◆ **Problem to work on**:
Give the rows from the start through the line containing "Looking at the" as a two-column CSV with the headers text and answer, one line per row, each field quoted and any line breaks replaced by spaces. Leave the pictures out.

◆ **Data provided**:
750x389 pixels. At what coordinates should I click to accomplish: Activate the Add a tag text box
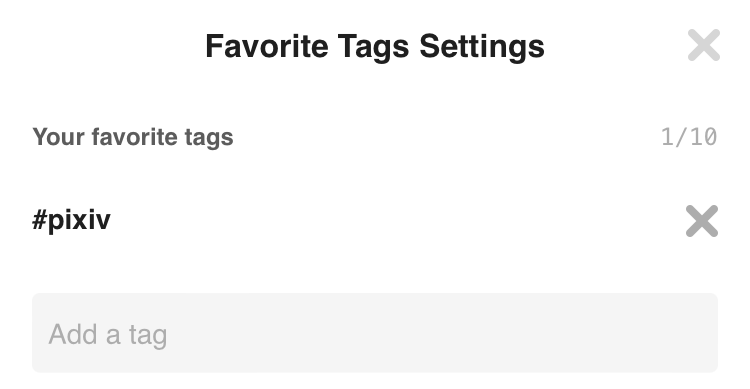[375, 333]
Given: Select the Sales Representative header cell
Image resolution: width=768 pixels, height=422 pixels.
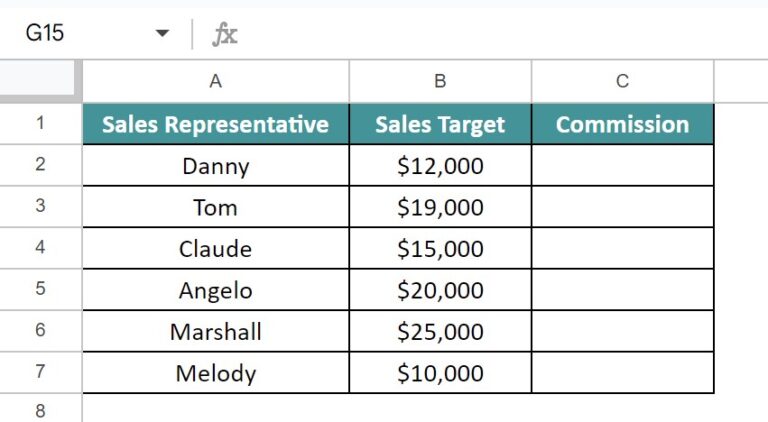Looking at the screenshot, I should tap(216, 124).
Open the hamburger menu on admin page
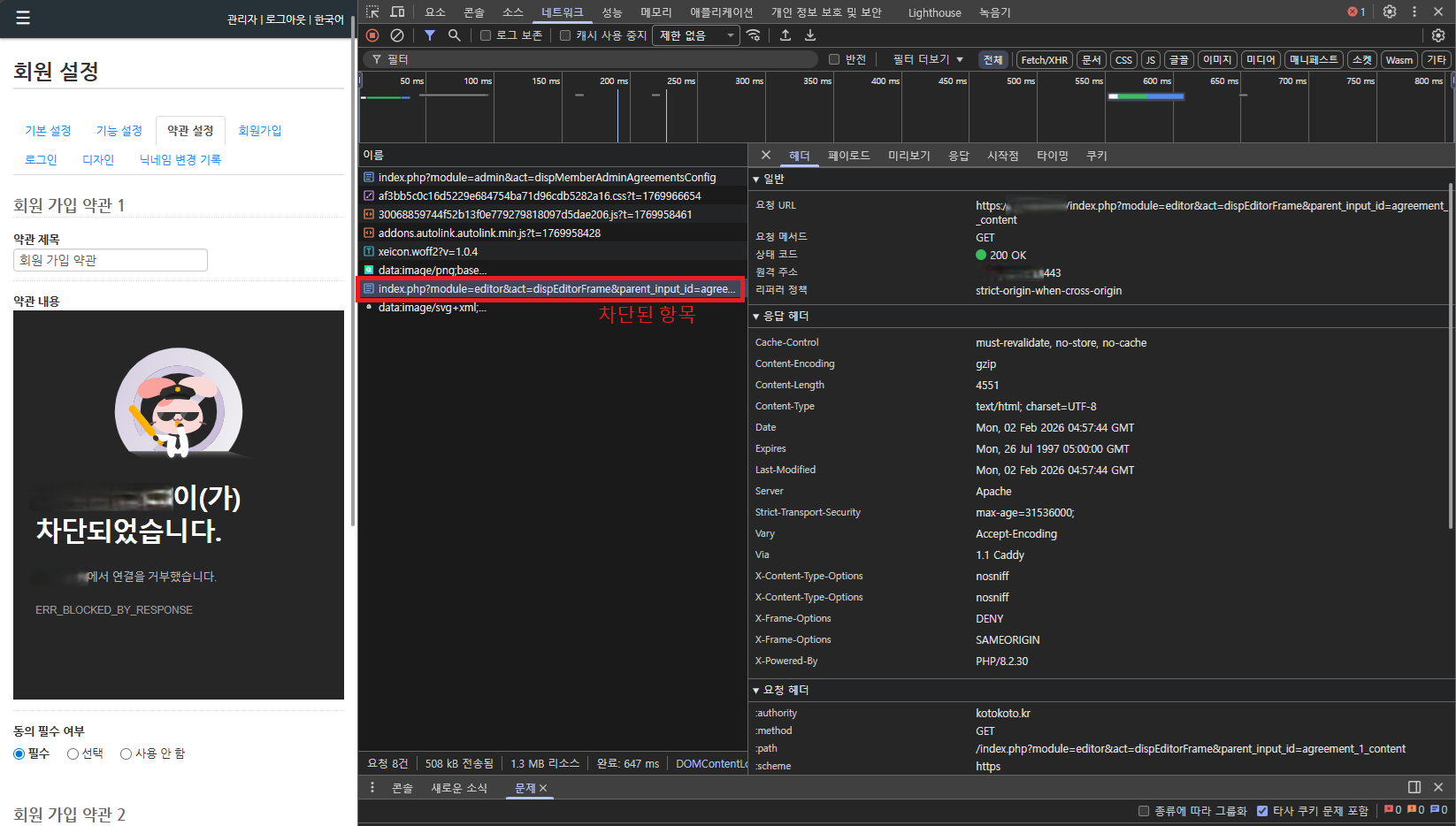The image size is (1456, 826). click(x=23, y=18)
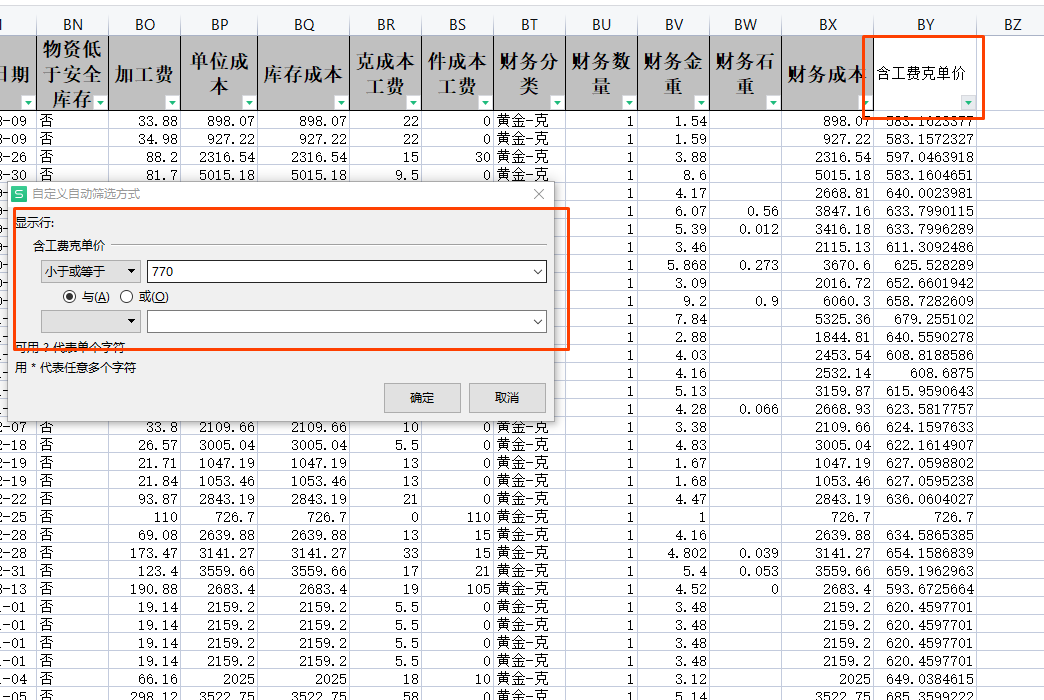The height and width of the screenshot is (700, 1044).
Task: Select the 与(A) radio button
Action: pyautogui.click(x=69, y=296)
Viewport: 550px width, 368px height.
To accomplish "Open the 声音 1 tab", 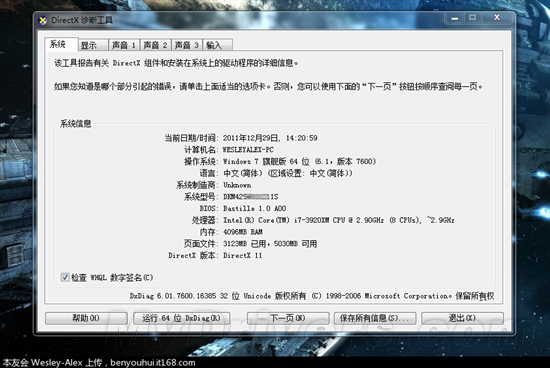I will click(124, 45).
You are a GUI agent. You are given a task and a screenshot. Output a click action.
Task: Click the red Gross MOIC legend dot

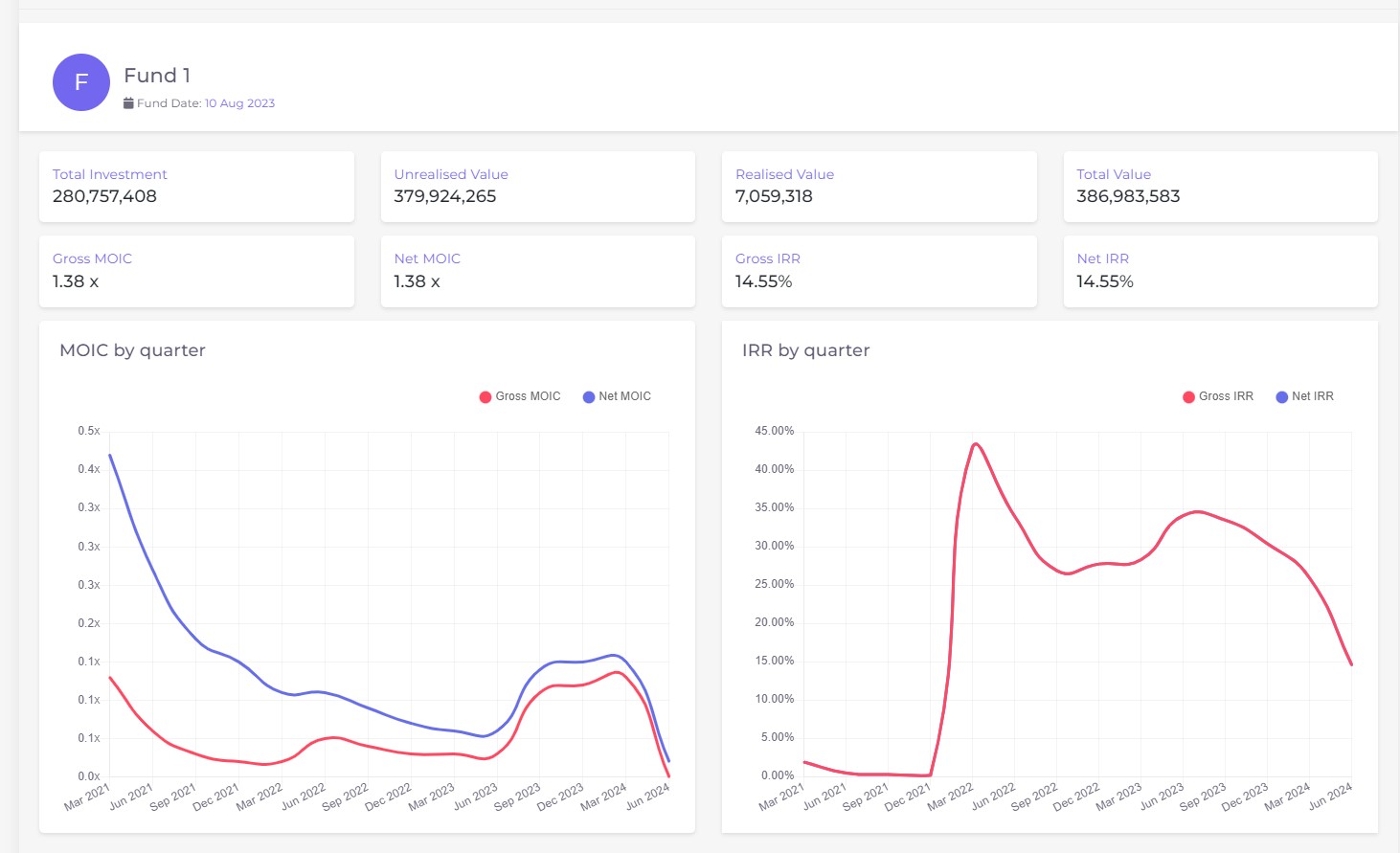(485, 397)
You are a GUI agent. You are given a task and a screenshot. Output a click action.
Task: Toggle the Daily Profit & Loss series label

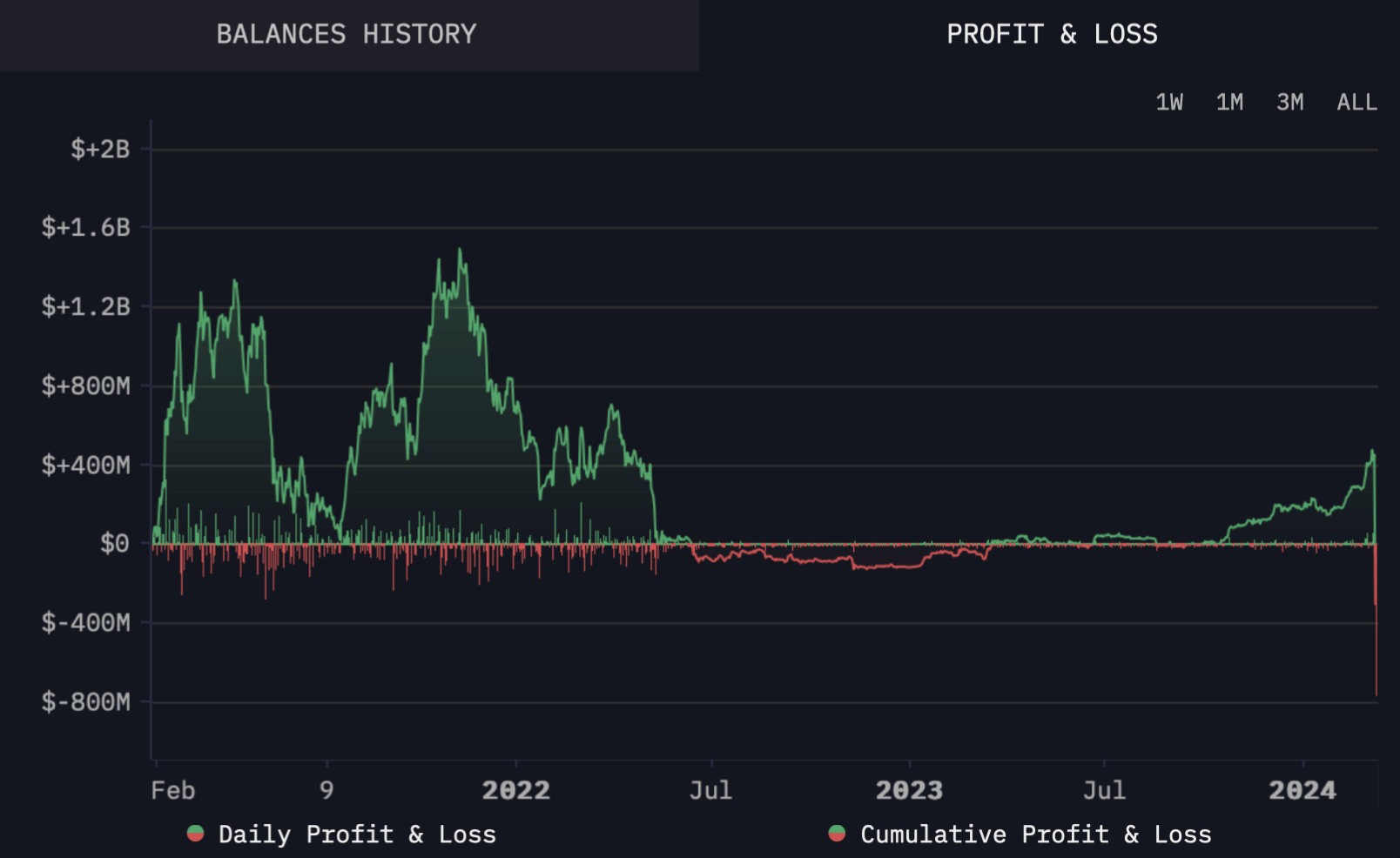357,835
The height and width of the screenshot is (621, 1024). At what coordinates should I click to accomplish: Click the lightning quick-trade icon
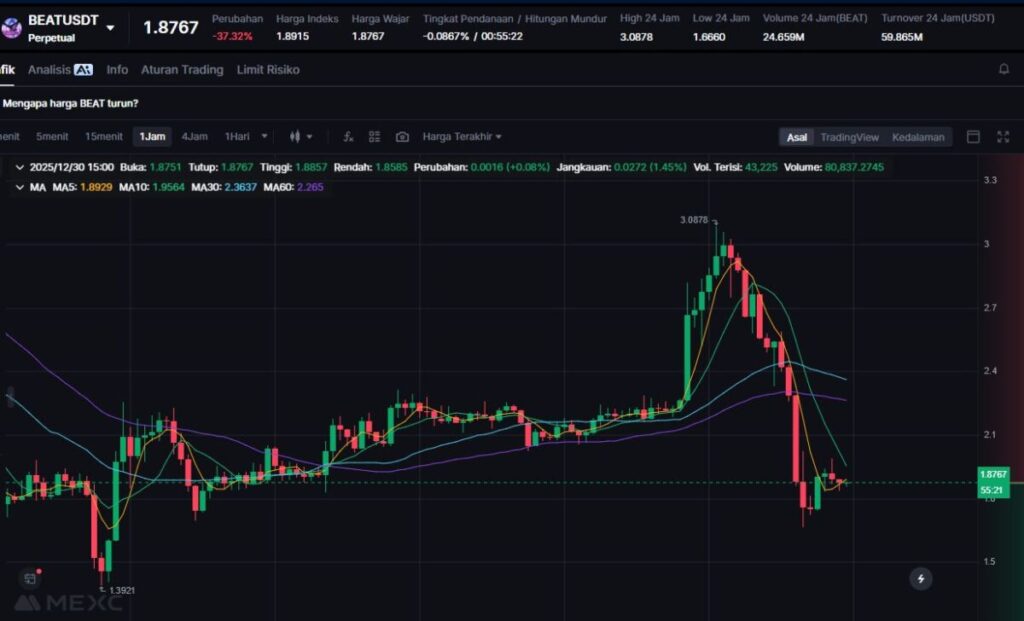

◆ **Expected answer**:
text,answer
"750x389 pixels. At what coordinates should I click to accomplish: Activate the Add a tag text box","[375, 333]"
"Given: Select the Sales Representative header cell Image resolution: width=768 pixels, height=422 pixels.","Looking at the screenshot, I should tap(216, 124)."